Cette page vaut pour la zone entière. Pour un terrain précis, votre adresse ou votre parcelle.

Les questions courantes, dans les mots du règlement

À quelle distance de la rue ?
À quelle distance du voisin ?
Quelle surface au sol ?

Le règlement de la zone N, article par article

Le texte du document, sans reformulation.

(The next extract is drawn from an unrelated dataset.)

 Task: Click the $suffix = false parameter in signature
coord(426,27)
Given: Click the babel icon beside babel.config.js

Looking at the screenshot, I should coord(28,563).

Le règlement entier, 63 articles, avec une recherche
Article N 1Occupations et utilisations du sol interdites

Intitulé du document : Natures d’activité et usages du sol interdits

Sont interdites les occupations et utilisations du sol suivantes :

 Les constructions, équipements et installations de toute nature, exceptés ceux mentionnées à l’article N 2, et ceux nécessaires aux équipements d’intérêt collectifs et services publics indispensables, à condition qu'ils soient nécessaires au fonctionnement de la zone, qu'ils réclament une localisation dans cette zone ou qu’ils soient incompatibles avec le voisinage des zones habitées,  L'extension et la reconstruction des constructions ne répondant pas à la vocation de la zone, sauf l’extension mesurée des bâtiments d’habitation existants au titre de l’article L.151-12 du Code de l’Urbanisme et mentionnés à l’article N 2,

 Le changement de destination de constructions existantes, s'il n'est pas conforme à la vocation de la zone, sauf pour les bâtiments désignés sur les documents graphiques () au titre de l’article L 151-11-2° du Code de l’Urbanisme (mentionnés à l’article N 2),

Article N 2Occupations et utilisations du sol soumises à conditions

Intitulé du document : Natures d’activité et usages du sol soumis à conditions particulières

I. Sont admises les occupations et utilisations du sol suivantes, à condition de ne pas être incompatibles avec l'exercice d'une activité agricole, pastorale ou forestière dans l'unité foncière où elles sont implantées et de ne pas porter atteinte à la sauvegarde des espaces naturels et des paysages,

Pour l'ensemble de la zone N :

 Les constructions et installations nécessaires aux équipements d’intérêt collectifs et services publics indispensables, à condition qu'elles soient nécessaires au fonctionnement de la zone, qu'elles réclament une localisation dans cette zone ou qu’elles soient incompatibles avec le voisinage des zones habitées,

 L’extension mesurée des bâtiments d’habitation existants et la création d’annexes, au titre de l’article L.15112 du Code de l’Urbanisme, dans les limites fixées à l'article N 4-d), dès lors que ces extensions et annexes ne compromettent pas l’activité agricole ou la qualité paysagère du site,

 Les exhaussements et affouillements du sol à condition qu'ils soient liés aux activités agro-pastorales, aux infrastructures de transport ou à la protection contre les risques naturels ou aux travaux d'entretien, de curage et de prélèvements dans les cours d'eau autorisés par arrêté préfectoral,

 Les installations classées ne sont admises que si elles sont indispensables dans la zone considérée ou si leur localisation est impérative.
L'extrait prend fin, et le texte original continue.